What was good about it?

• Michio Kaku is an amenable presenter (and reminds us a little of Thunderbirds chauffeur Parker). We love his catchphrase: “As a physicist…”

• The frantic rat on cocaine was a bit of a TV highlight – but animal rights protestors may feel it wasn’t strictly necessary to demonstrate that cocaine makes time race and marijuana slows it down

• The programme is intelligent without being like an Open University lecture but also accessible without resorting to the sort of silly gimmicks that even hamper BBC2 documentaries these days

• An interesting range of case studies including the grunion fish that turn up in their thousands on Newport Beach at exactly the same time each year to mate; the man who lived in a dark cave but retained his 24-hour bodyclock; the father and daughter who have a disease which means they wake at 3.00am; the man with a seven-second memory who greets his wife like a long-lost friend every time he sets eyes on her; proof that time does slow down when you’re facing death (demonstrated by a volunteer plunging 12 storeys)

• The section on comic timing was a welcome snatch of levity amid all the science

• Restrained music underpinned Michio’s arguments without intruding (but the slo-motion/speeded-up footage was a little overused).

What was bad about it?

• Too many American accents. Couldn’t they find any British experts on time?

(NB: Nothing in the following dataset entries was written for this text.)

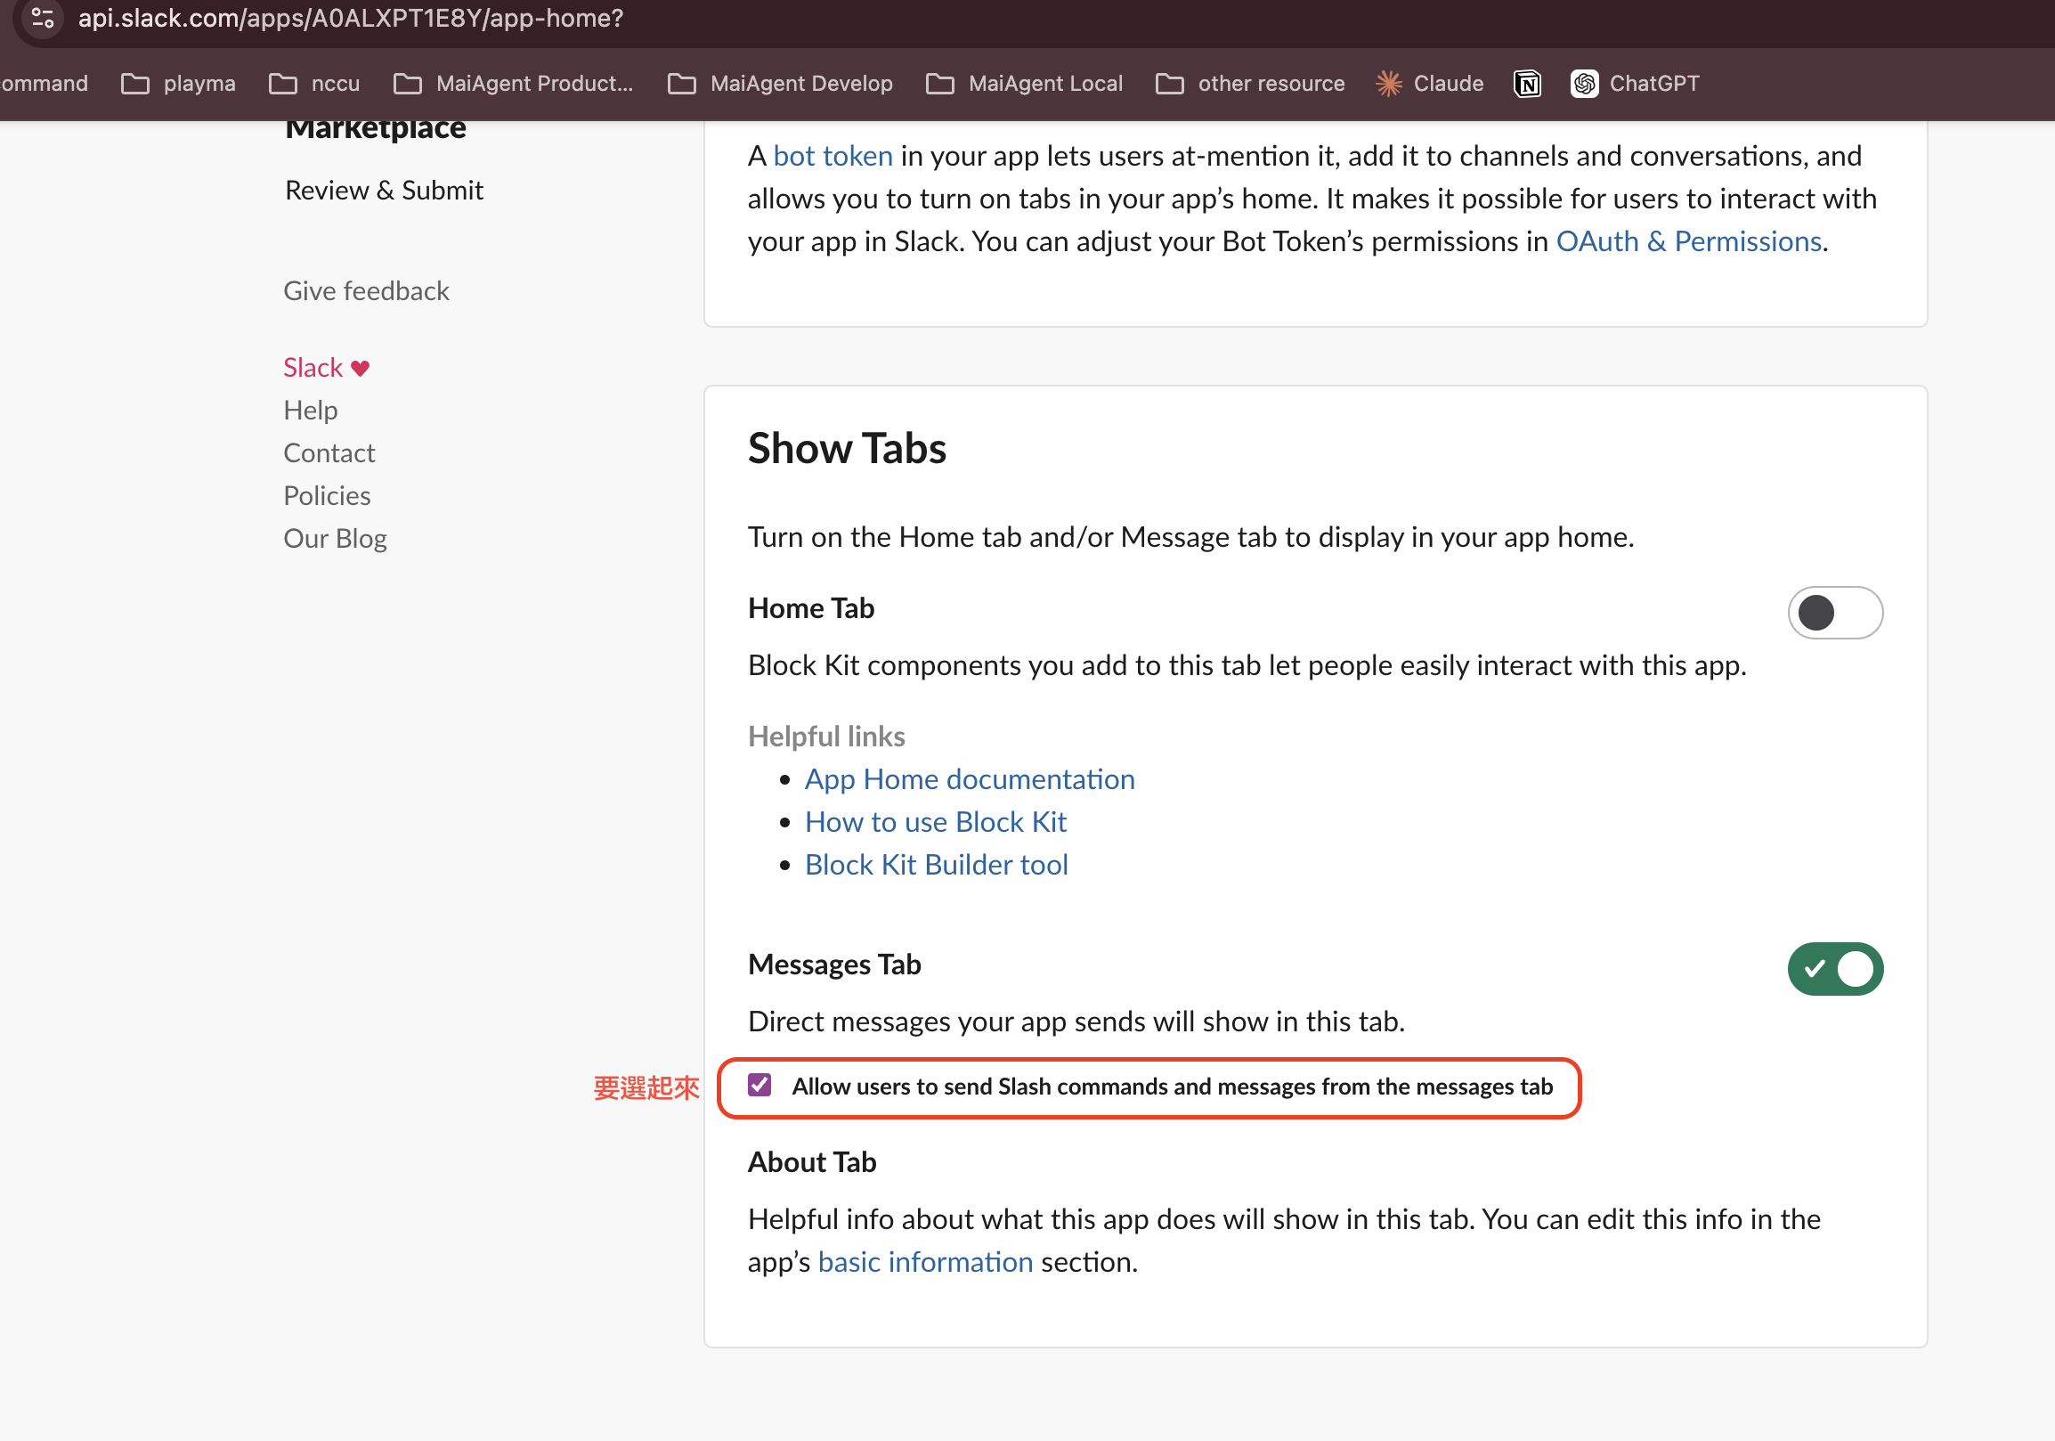Open Review & Submit in sidebar
The height and width of the screenshot is (1441, 2055).
(x=384, y=190)
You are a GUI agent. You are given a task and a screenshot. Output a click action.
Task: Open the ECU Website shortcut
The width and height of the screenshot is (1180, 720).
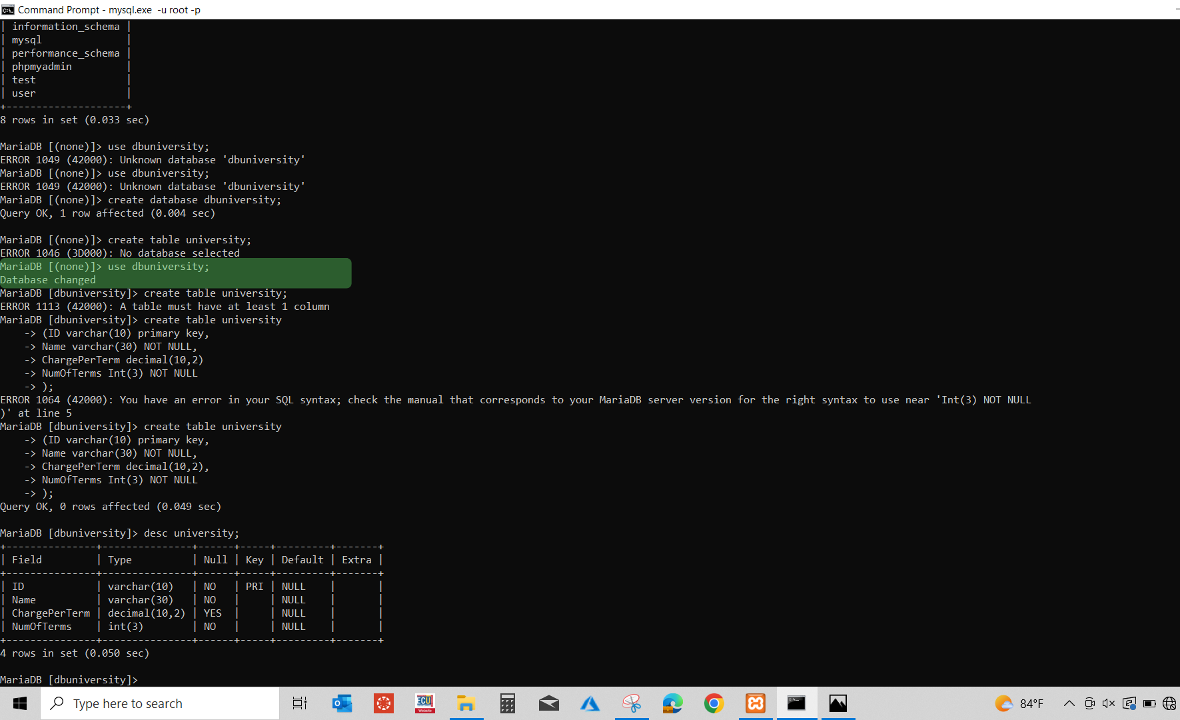pyautogui.click(x=424, y=703)
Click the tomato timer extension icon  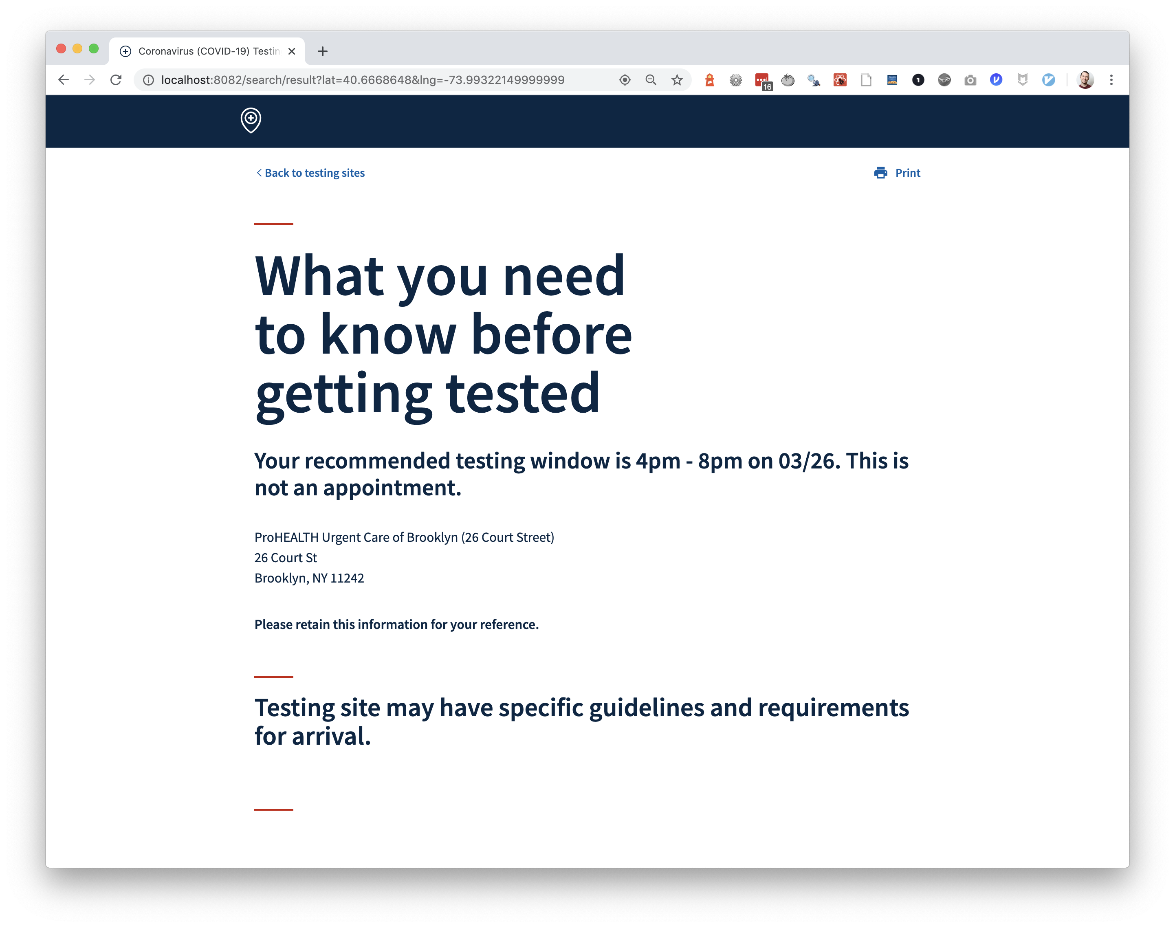[788, 80]
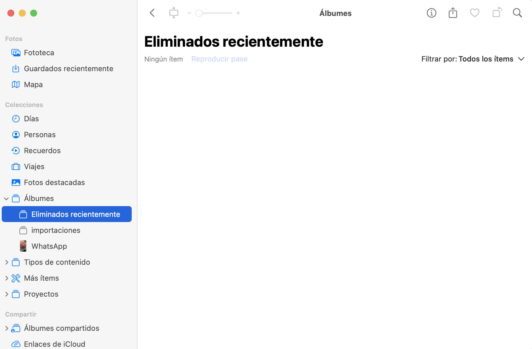
Task: Select the WhatsApp album thumbnail
Action: (23, 246)
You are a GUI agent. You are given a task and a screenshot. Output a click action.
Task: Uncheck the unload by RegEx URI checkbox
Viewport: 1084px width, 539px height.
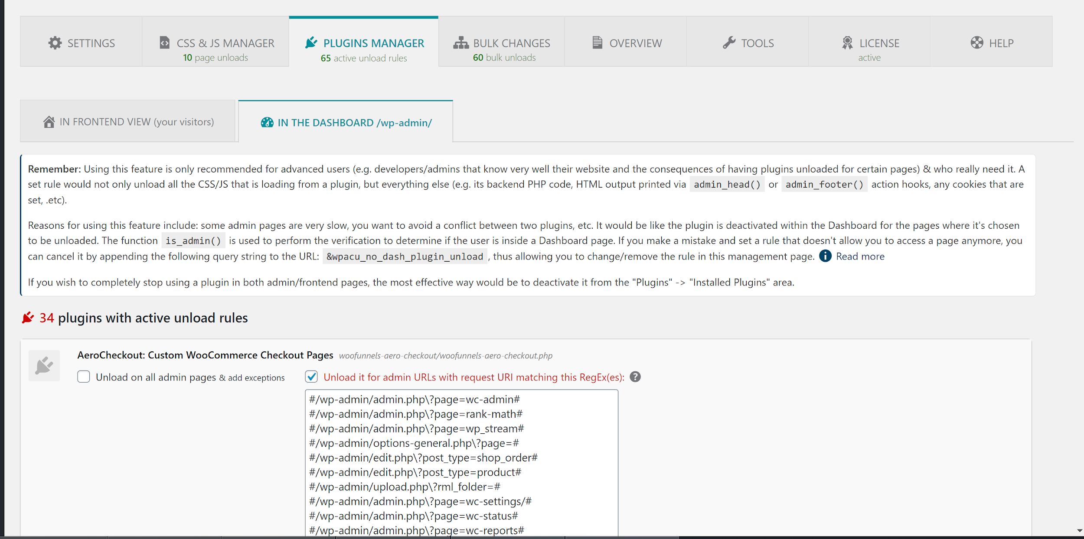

• King the great ape let himself down, and his species down, by failing the memory test

Sunday 5 March 2006

The top eight fascinating facts

1. Old people perceive time slower than young people, which means they feel the world around them going too quickly. Which means, for those poor sods, that while each edition of Davina is like a switchblade across the throat for us, for them it’s the tortuous staking out in the wasteland of mental infertility, wrists red-raw from struggling with their bonds, mouth parched and vultures with faces curiously resembling sub-minor, sub-human celebrities picking carelessly at their flesh.

2. The Methuselah tree on the fringes of the Sierra Nevada is 5,000 years old and its thick set elephant-wrinkled branches raised aloft as if in triumph resembles Wayne Rooney after he has scored a goal.

3. The oldest human ever was a French woman who reached the venerable old age of 122. If you are having trouble capturing how long that is, imagine a single, lonely question from Garth Crooks.

4. The reason people reach 60 and bemoan, “Where has my life gone?” is because the soul-crushing repetition of modern work means that routines seem to blur into one timeless, gooey ball of homogeneity. And it’s only when the routine stops after retirement that people can look back in horror at the absolute worthlessness of their existence, rather like when the drums chime in at the end of EastEnders and it’s as if a ravenous beast with the face of deceased market trader Pete Beale has just taken a half-hour bite from your life and sold it to Dot Cotton in a crumpled brown paper bag.

5. Apparently yeast is immortal. So when you consume your yoghurt, remember that one day it will consume you as the yeast uses the nutrients from your decaying corpse to sustain its life.

6. Growing up is a pre-programmed part of life, but ageing, and therefore death are not. Ageing only occurs because cells get too damaged to repair, causing wrinkles and grey hair for example.

7. The cells are damaged by ‘free radicals’ that are particles which escape from ‘power station’ cells (no, we’re not too sure what this meant either). The ‘free radicals’ collide with healthy DNA cells and corrupt them.

8. Scientist Dr Aubrey De Grey is on a self-appointed mission to stop “100,000 needless deaths a day” from old age. He’ll do this by stopping cells ageing, so everyone can be 21 again.

Luke Knowles

Luke Knowles


Editor of the website and host of the podcast. A general TV obsessive. I've been running the site since 2008 and you can usually find me in front of the TV. My Favourite show of all time is Breaking Bad with Cracker coming a close second. I feel so passionately that television can change the world and I'm doing my little bit by running this site. You're Welcome!